QBI W-2 Wage Limit 2026 Calculator (Section 199A)
Compute the 2026 QBI deduction under IRC §199A — the lesser of 20% of QBI or the W-2 wage limit (50% of W-2 OR 25% of W-2 + 2.5% of UBIA). Handles SSTB phase-out at $241,950 single / $483,900 joint.
| Standard 20% of QBI | — |
| 50% of W-2 wages | — |
| 25% W-2 + 2.5% UBIA | — |
| Best W-2/UBIA limit | — |
| Taxable income limit (20% of TI - net cap gain) | — |
| SSTB phase-out factor | — |
| Final QBI deduction | — |
IRC §199A grants pass-through owners a deduction of up to 20% of Qualified Business Income (QBI). Above the 2026 threshold of $241,950 single / $483,900 joint, the deduction is limited to the greater of 50% of W-2 wages paid by the business OR 25% of W-2 wages plus 2.5% of the Unadjusted Basis Immediately after Acquisition (UBIA) of qualified property.

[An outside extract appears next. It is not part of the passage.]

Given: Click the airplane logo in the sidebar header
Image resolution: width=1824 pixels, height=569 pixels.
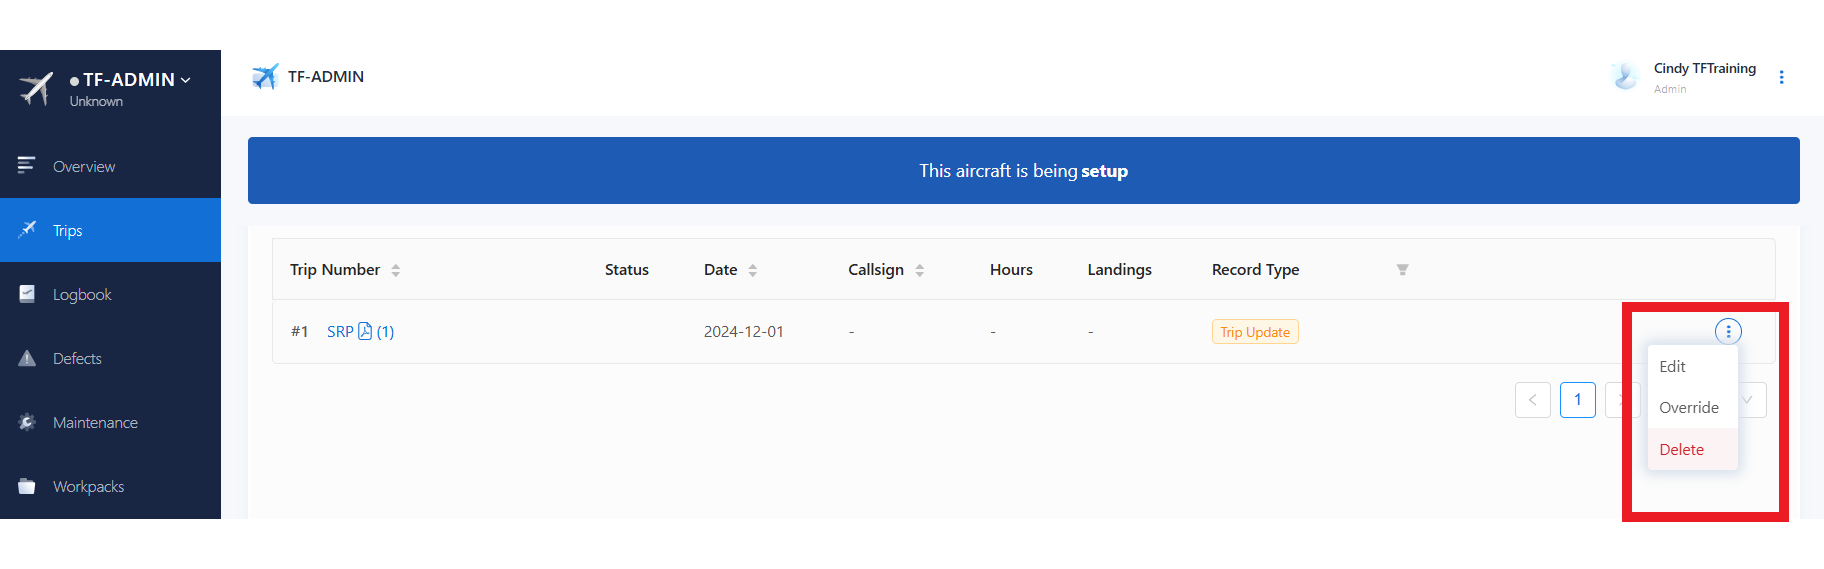Looking at the screenshot, I should [36, 88].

The 2026 Income Thresholds
For tax year 2026, the threshold (below which no W-2/UBIA limit applies, no SSTB exclusion) is $241,950 single / $291,950 phase-out ceiling and $483,900 joint / $583,900 phase-out ceiling per Rev. Proc. 2025-32 inflation adjustments. The phase-out range is $50,000 single / $100,000 joint. Above the ceiling, SSTBs lose the deduction entirely and non-SSTBs face the full W-2/UBIA test.
The 50% vs 25%+2.5% Choice
Real estate, manufacturing, and asset-heavy businesses use the 25% W-2 + 2.5% UBIA test because they have low payroll but high property basis. Service firms with high wages use the 50% W-2 test. The calculator takes the higher of the two. UBIA stays in qualified property pool for 10 years or the regular depreciation period, whichever is longer (Treas. Reg. §1.199A-2).
SSTB — Who Loses Out
Specified Service Trades or Businesses (SSTBs) include health, law, accounting, actuarial science, performing arts, consulting, athletics, financial services, brokerage, and any trade where the principal asset is the reputation or skill of one or more employees. Architecture and engineering are explicitly excluded from SSTB status. Above the phase-out ceiling, SSTB owners get $0 QBI deduction.
Aggregation and Loss Rules
Owners can aggregate businesses under Treas. Reg. §1.199A-4 if they share majority ownership, common control, and meet two of three operational tests. Qualified losses carry forward and reduce next year's QBI. Last updated May 2026 per Rev. Proc. 2025-32 inflation adjustments. The One Big Beautiful Bill Act made §199A permanent — no 2026 sunset.